Role of Bacteroides in CDI. a Linear discriminant analysis effect size was used to compare the composition of intestinal microbiota among CDP (n = 7) and CDN (n = 16) patients at the beginning of EN. Only taxa with a significant LDA threshold value of > 4 are shown. b Correlation matrix of the relative abundance of predominant genera in all C. difficile-positive samples (n = 18). The average percentage of each genus among all samples is shown to the left of the name of the genus. Only significant correlations are shown (P < 0.05). The size and color of the circles reflect the degree and direction of the correlation, respectively. Correlations were all tested using Spearman’s correlation test


CDI has emerged as one of the most threatening human health problems found globally throughout healthcare facilities, especially in ICUs [14]. The prevalence of CDI among ICU patients, measured at approximately 2%, is reported to be significantly higher than the prevalence of CDI among general ward patients, as measured at about 0.9% [16]. In the present study, we investigated patients admitted to ICUs receiving EN therapy for at least 1 week. The prevalence of CDI reached 10.71%, which is much higher than the 0.4–4% estimated among ICU patients in European countries, and also higher than the 4.12% we reported in a previous study of ICU patients at our institution [10, 14, 17]. It is certainly possible that our reporting of CDI prevalence is attributed to more frequent exposure to C. difficile spores through the feeding tube, and/or to heavy usage of antibiotics or PPIs. We studied ICU patients receiving EN and revealed that patients presenting CDI were generally older, had longer hospital stays, and presented higher CCI scores and lower serum albumin levels. Despite other frequent risk factors, we noticed that history of cerebral infarction was strongly associated with CDI occurrence, which may be due to old age, to low microbial diversity, or to the possibility of prior long-term healthcare institution exposure [18]. Metronidazole is commonly used to treat CDI and, consistent with many other studies, was recognized as a protective factor, emphasizing its importance in the prevention and treatment of CDI [10, 17, 19, 20]. PPIs and the number of antibiotics used are classical risk factors for CDI, but they do not vary significantly between the two groups [8, 10]. This occurrence may be due to extremely high CDI prevalence in this population. Overall, these results collectively enhance the epidemiological data for CDI and emphasize the importance for further attention to ICU patients receiving EN.

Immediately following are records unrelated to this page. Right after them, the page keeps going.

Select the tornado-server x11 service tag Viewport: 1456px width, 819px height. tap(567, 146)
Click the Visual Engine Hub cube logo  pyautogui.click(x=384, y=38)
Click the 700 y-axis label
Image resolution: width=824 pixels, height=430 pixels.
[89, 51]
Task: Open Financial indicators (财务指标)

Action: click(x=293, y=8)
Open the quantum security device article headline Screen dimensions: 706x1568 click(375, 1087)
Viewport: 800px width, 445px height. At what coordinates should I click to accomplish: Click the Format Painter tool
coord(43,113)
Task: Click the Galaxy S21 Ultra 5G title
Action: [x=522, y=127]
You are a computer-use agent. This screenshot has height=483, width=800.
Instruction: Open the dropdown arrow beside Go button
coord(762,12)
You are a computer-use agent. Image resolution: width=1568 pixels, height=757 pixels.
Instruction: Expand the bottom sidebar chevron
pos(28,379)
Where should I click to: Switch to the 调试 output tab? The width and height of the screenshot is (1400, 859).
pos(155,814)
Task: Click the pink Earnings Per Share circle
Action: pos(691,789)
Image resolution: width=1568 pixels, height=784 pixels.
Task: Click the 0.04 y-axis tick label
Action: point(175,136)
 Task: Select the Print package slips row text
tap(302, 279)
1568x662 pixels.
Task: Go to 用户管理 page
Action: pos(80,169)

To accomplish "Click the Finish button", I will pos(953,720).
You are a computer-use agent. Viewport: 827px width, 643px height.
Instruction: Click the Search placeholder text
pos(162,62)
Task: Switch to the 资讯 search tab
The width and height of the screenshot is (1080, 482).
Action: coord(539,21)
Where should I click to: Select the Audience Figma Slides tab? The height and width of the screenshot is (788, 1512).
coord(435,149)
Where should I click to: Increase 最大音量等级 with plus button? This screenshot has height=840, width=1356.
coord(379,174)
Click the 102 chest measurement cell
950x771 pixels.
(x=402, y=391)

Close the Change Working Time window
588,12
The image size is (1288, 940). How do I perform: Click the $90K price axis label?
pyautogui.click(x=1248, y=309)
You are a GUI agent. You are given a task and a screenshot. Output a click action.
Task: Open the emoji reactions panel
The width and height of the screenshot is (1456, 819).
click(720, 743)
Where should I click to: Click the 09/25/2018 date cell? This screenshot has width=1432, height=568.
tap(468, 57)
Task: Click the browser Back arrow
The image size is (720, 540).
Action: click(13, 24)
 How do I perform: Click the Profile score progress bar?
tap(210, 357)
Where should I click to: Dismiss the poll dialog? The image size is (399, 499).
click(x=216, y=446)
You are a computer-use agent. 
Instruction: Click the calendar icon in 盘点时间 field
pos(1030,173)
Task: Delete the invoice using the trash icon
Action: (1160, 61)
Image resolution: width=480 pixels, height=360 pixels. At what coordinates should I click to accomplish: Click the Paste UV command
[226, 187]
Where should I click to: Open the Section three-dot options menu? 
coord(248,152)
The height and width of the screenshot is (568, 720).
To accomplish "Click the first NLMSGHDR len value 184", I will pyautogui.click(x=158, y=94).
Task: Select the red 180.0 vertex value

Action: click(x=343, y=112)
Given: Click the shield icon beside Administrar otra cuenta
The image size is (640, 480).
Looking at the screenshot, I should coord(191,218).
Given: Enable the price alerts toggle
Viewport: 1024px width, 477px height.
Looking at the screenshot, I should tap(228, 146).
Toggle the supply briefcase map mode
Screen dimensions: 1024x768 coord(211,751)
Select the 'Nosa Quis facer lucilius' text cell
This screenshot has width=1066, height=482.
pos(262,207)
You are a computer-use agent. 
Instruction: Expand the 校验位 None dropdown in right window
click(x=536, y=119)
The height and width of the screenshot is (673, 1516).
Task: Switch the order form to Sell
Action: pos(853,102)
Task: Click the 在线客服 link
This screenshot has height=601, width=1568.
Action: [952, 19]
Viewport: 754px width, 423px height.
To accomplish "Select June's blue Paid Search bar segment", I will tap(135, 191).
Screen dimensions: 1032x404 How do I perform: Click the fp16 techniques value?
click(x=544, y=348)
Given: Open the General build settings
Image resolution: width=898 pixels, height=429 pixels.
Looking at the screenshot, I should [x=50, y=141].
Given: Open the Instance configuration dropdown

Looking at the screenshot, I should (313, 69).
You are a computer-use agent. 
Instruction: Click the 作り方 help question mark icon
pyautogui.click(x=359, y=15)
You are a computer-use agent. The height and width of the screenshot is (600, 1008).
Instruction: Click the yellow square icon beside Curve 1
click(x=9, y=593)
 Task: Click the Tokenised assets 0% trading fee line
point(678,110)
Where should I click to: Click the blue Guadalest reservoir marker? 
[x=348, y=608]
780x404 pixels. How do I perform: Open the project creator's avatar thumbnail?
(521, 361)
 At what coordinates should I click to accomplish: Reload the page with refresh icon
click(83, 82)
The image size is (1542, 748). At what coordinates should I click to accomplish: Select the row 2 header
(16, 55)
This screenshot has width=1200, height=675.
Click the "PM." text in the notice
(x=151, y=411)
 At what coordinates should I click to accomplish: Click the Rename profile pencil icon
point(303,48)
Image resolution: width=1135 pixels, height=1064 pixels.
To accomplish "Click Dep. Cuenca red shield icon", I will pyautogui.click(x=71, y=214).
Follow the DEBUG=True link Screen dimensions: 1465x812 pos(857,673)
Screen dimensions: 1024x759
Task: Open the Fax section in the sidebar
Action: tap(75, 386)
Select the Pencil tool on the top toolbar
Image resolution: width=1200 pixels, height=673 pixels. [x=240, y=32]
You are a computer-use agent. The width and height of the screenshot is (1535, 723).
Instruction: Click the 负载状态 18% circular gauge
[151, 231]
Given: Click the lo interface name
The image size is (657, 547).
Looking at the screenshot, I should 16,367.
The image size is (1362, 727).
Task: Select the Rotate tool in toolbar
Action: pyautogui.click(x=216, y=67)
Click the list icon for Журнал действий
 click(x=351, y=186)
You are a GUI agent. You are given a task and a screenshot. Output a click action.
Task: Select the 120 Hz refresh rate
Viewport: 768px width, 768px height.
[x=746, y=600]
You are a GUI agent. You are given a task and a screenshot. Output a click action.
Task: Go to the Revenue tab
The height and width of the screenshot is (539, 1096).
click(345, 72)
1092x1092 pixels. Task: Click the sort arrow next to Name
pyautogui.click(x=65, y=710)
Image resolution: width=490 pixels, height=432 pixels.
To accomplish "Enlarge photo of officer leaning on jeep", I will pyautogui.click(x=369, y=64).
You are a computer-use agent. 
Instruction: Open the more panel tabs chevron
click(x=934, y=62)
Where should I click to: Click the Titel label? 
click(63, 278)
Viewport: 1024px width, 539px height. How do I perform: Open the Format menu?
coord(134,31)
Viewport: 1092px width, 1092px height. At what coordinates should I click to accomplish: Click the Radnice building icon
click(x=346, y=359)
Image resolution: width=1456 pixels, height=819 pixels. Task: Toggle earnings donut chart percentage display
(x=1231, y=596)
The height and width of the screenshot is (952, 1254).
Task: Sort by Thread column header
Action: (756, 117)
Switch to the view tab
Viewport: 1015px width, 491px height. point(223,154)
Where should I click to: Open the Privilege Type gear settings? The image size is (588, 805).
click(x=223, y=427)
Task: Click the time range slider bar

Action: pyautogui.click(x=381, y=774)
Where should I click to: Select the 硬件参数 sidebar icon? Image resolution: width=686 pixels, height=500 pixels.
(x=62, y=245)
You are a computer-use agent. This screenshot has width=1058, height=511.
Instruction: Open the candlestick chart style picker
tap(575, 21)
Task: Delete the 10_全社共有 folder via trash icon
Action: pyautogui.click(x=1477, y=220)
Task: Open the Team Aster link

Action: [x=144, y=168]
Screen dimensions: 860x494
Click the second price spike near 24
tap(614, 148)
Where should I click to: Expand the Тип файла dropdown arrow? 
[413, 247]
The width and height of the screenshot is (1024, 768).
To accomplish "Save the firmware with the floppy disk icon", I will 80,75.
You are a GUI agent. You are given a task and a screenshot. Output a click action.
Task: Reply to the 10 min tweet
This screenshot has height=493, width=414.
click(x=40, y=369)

EN, along with the prophylactic use of antibiotics and PPIs, is likely to be accompanied by a disruption or remodeling of the gut microbiota, which plays an essential role in the occurrence and development of CDI [9, 21]. Compared with those from HCs, samples from our CDI and CDN patients showed a significant decrease in microbial richness and diversity, with lower abundance of Bacteroidaceae (Bacteroides), Lachnospiraceae, and Ruminococcaceae (Faecalibacterium), all of which are necessary to maintain intestinal homeostasis [22,23,24,25]. Over the course of the 2 weeks of EN, the microbial richness and diversity continued to decline. Enterococcus species, which are highly associated with nosocomial infection in ICUs, increased substantially in the samples studied and exhibited a positive correlation with presence of C. difficile [26]. All these results collectively indicate that ICU patients with EN have a fragile gut microbiota, and the course of EN treatment further disrupts the microbiota. This adverse condition may be triggered not only by the heavy use of antibiotics and PPIs, but also by the distinct diets in EN. Although EN formulas contain essential nutrients for patients, they usually have less proportion of fiber than normal diets, which can be fermented by colonic microbiota to produce regulators of colonic epithelial proliferation to protect against gut pathogens [9]. CDN patients were perhaps increasingly susceptible to C. difficile due to their equally poor microbial structures, even though they had not been exposed to C. difficile spores. Overall, the poor intestinal microbiota of ICU patients receiving EN may facilitate C. difficile expansion and make patients more vulnerable to CDI.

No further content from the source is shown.